Reputation: 5117
I have a function for getting an proper url: example.com to http://example.com, www.example.org to https://example.org etc.
function startsWith($haystack, $needle) {
return !strncmp($haystack, $needle, strlen($needle));
}
function properUrl($url) {
$urls = array();
if (startsWith($url, "https://") || startsWith($url, "http://")) {
$urls[] = $url;
} else if (startsWith($url, "www.")) {
$url = substr($url, 4);
$urls[] = "http://$url";
$urls[] = "http://www.$url";
$urls[] = "https://$url";
$urls[] = "https://www.$url";
} else {
$urls[] = "http://$url";
$urls[] = "http://www.$url";
$urls[] = "https://$url";
$urls[] = "https://www.$url";
}
foreach ($urls as $u) {
if (@file_get_contents($u)) {
$url = $u;
break;
}
}
return $url;
}
What is a quicker algorithm instead of file_get_contents. I've want to get a proper url, no reading an whole page. thanks.
Upvotes: 0
Views: 105
Reputation: 4529
Use php's parse_url()
http://php.net/manual/en/function.parse-url.php
Example:
<?php
$url = '//www.example.com/path?googleguy=googley';
// Prior to 5.4.7 this would show the path as "//www.example.com/path"

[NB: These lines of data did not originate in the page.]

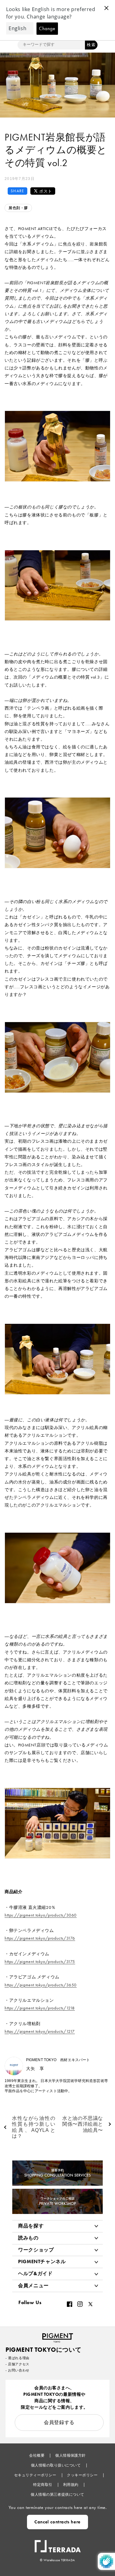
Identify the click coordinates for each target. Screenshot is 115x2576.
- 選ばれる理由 (17, 2358)
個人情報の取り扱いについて (56, 2465)
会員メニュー (33, 2285)
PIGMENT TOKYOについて (43, 2350)
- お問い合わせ (17, 2370)
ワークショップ (36, 2250)
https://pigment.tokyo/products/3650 (41, 1985)
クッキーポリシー (82, 2475)
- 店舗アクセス (17, 2364)
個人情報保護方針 (70, 2455)
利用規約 (71, 2484)
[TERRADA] (58, 2543)
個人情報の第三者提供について (57, 2494)
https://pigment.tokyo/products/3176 (40, 1938)
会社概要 (37, 2455)
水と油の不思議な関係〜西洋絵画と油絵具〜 (82, 2124)
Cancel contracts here (57, 2522)
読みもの (28, 2238)
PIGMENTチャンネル (42, 2261)
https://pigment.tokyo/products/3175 (40, 1961)
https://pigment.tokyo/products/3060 (41, 1915)
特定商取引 (43, 2484)
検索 (91, 44)
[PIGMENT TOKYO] (57, 2336)
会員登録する (59, 2422)
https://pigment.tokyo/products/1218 (40, 2008)
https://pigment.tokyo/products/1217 (40, 2031)
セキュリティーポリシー (35, 2475)
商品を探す (31, 2226)
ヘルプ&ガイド (35, 2273)
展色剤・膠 (18, 207)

var_dump(parse_url($url));
?>
will give you:
array(3) {
["host"]=>
string(15) "www.example.com"
["path"]=>
string(5) "/path"
["query"]=>
string(17) "googleguy=googley"
}
while:
<?php
$url = 'http://username:password@hostname/path?arg=value#anchor';
print_r(parse_url($url));
echo parse_url($url, PHP_URL_PATH);
?>
will give you:
Array
(
[scheme] => http
[host] => hostname
[user] => username
[pass] => password
[path] => /path
[query] => arg=value
[fragment] => anchor
)
As you can see it is quite easy to just check the array's indexes for the values you require and build the rest of your url from there. Saves alot of string compare stuff..
To check if the url exists, you should just check for the headers instead of getting the entire file (which is slow). Php's get_headers()
will do that for you:
$file = 'http://www.domain.com/somefile.jpg';
$file_headers = @get_headers($file);
if($file_headers[0] == 'HTTP/1.1 404 Not Found') {
$exists = false;
} else {
$exists = true;
}
Good luck!
Upvotes: 1